La société Premium Content BV a une activité commerciale soutenue en lien avec les échanges commerciaux importants constatés avec la SAS 1979, lui permettant ainsi de dégager des résultats annuels conséquents alors qu’elle dispose de moyens d’exploitation humains ou matériels très limités voire néants aux PAYS-BAS selon les exercices, le pouvoir décisionnel de la société Premium Content BV est présumé être concentré entre les mains de son dirigeant Monsieur [S], également associé et dirigeant de la SAS 1979, homme clef du groupe [D], compte tenu des moyens humains et matériels très limités dont ladite société dispose aux PAYS-BAS pour la réalisation de son objet social, tant dans sa gestion quotidienne que stratégiquement, sur le long terme.
Par ailleurs la SAS 1979 emploie sur le territoire national, des salariés dont les compétences très variées permettent d’assurer l’exploitation quotidienne de la société néerlandaise Premium Content BV pour le niveau d’activité qu’elle déclare et qu’elle dispose en outre de moyens matériels d’exploitation conséquents.
Ainsi, il ressort de ce qui précède que la société Premium Content BV, présumée ne pas disposer de moyens d’exploitation suffisants lui permettant de réaliser son objet social de gestion, commercialisation et développement de contenus et de services numériques et autres formes de communication pour le niveau d’activité qu’elle déclare, est présumée disposer sur le territoire national des moyens d’exploitation humains et matériels de la SAS 1979.

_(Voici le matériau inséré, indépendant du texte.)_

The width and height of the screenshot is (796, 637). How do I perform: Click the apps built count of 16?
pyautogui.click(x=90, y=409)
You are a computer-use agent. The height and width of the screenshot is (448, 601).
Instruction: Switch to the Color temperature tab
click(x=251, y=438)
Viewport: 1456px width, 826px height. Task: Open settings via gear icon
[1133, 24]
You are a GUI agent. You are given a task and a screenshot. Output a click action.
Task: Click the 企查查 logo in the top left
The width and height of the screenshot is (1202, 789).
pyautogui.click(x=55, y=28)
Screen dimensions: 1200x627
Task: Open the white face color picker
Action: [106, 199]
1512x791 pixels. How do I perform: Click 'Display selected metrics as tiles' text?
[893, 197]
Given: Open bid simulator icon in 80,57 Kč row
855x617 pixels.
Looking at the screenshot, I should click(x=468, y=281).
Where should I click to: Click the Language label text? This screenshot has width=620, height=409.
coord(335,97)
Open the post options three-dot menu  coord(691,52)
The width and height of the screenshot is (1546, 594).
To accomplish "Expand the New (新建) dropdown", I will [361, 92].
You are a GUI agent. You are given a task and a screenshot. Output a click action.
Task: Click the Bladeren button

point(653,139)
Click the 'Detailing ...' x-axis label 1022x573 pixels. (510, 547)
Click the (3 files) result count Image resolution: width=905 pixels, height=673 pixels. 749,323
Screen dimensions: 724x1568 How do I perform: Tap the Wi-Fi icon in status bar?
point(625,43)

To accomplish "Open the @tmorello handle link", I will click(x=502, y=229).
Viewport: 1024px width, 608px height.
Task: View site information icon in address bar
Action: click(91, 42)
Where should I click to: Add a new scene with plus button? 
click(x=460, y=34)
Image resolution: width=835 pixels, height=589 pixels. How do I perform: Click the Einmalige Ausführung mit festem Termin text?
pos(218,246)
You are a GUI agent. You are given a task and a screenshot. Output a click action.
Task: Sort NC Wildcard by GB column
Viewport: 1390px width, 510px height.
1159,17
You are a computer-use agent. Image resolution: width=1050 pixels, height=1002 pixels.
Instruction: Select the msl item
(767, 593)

La société de droit néerlandais Premium Content BV exercerait, depuis le territoire national, son activité de gestion, commerce et développement de contenus et de services numériques et autres formes de communication sans souscrire les déclarations fiscales correspondantes et, ainsi, omettrait de passer les écritures comptables y afférentes.
Dès lors, compte tenu de l’ensemble des éléments qui précèdent, la société néerlandaise Premium Content BV est présumée réaliser tout ou partie de son activité depuis en FRANCE dans les locaux de la SAS 1979, ne disposant pas aux PAYS-BAS des moyens humains et matériels nécessaires à la réalisation de son objet social ni d’un dirigeant ayant les pouvoirs les plus élargis pour gérer quotidiennement et sur le long terme, stratégiquement, la société, ce dernier étant Monsieur [I], résidant sur le territoire national et homme clef du groupe [D].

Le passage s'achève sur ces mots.